Scientific progress and potential impact:
The outcome of this project is the paper "Universality for outliers in weakly confined Coulomb-type systems", made in collaboration with David Garcia-Zelada, Alon Nishry and Aron Wennman. In the paper, we discover a new behavior for the particles of a Coulomb gas outside the support of the equilibrium measure. For a specific class of Coulomb gases, called jellium, we show that the outliers are described by a new universal process called the Bergman process. In addition, we also establish this behavior for zeros of random polynomials. This is a success for this research project as the goal was to obtain new results by comparing Coulomb gases and zeros of random polynomials. In this paper, we develop, in the case of Coulomb gases, a new technique to study the asymptotic properties of orthogonal polynomials in dimension 2, and techniques to understand reproducing kernels associated to orthogonal polynomials. In addition, we later realized that this techniques could be adapted to zeros of random polynomials.

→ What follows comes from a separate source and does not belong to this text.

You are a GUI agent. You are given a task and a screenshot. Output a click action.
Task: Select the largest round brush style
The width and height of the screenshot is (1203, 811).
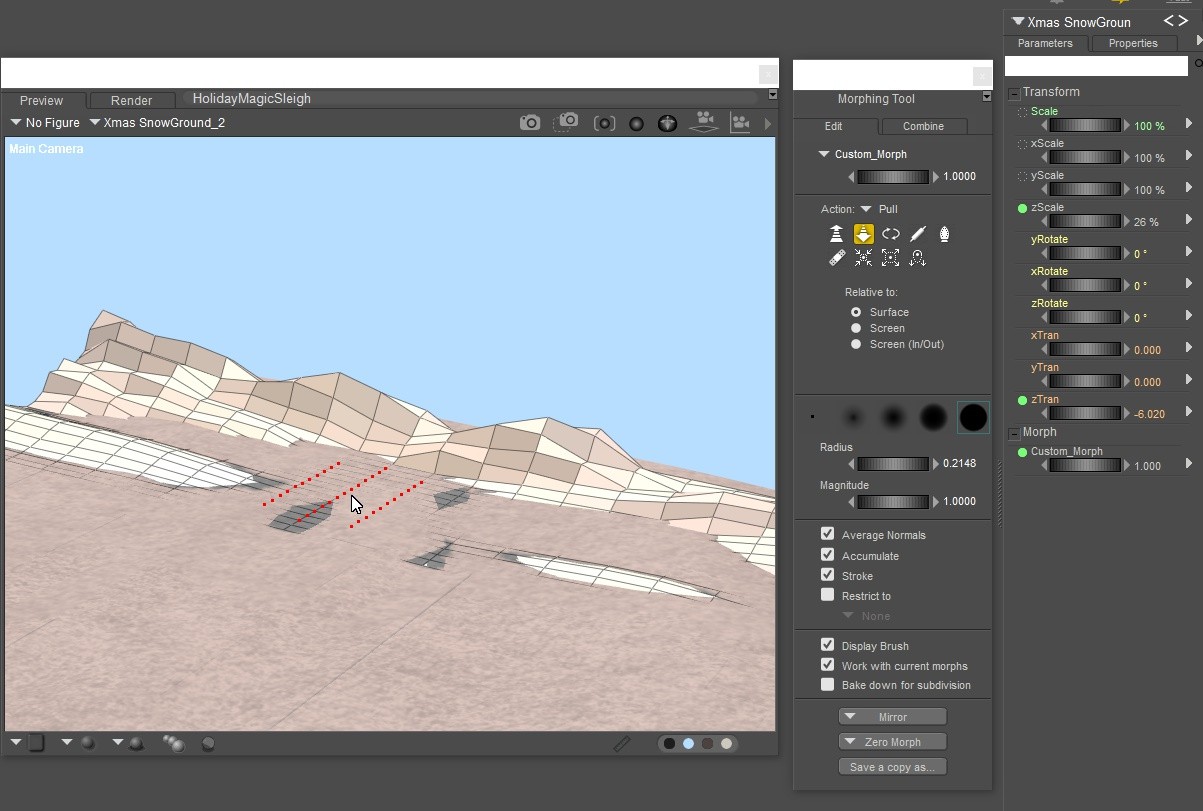click(972, 417)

I hope that this result will lead to many other interesting research projects in the same field, as it opens many new perspectives for both Coulomb gases and random polynomials. In the Coulomb gas litterature, the outliers were usually not studied and the focus was made on outliers-free systems. Now, outliers can be understood and studied for their own interest.
Socio economic impact:
The results of this project deal with high energy statistical physics. In theory, there exist physical systems which can be build to observe the results of this project. Unfortunately, it is highly unrealistic to expect a physical realization of these systems: the amount of electric energy needed to observe the results of this project is exponential with the number of particles and would require unreasonable amounts of energy.
The results of this project are part of a broad scientific trend, with the growing interest of the understanding of outliers in many particles systems (random matrices, coulomb gases, random polynomials), and asymptotic properties of zeros of random polynomials in signal processing. The results obtained here may not be directly used in applied problems, but I am convinced that the techniques that we developed will diffuse and influence other researchers in the areas mentionned previously.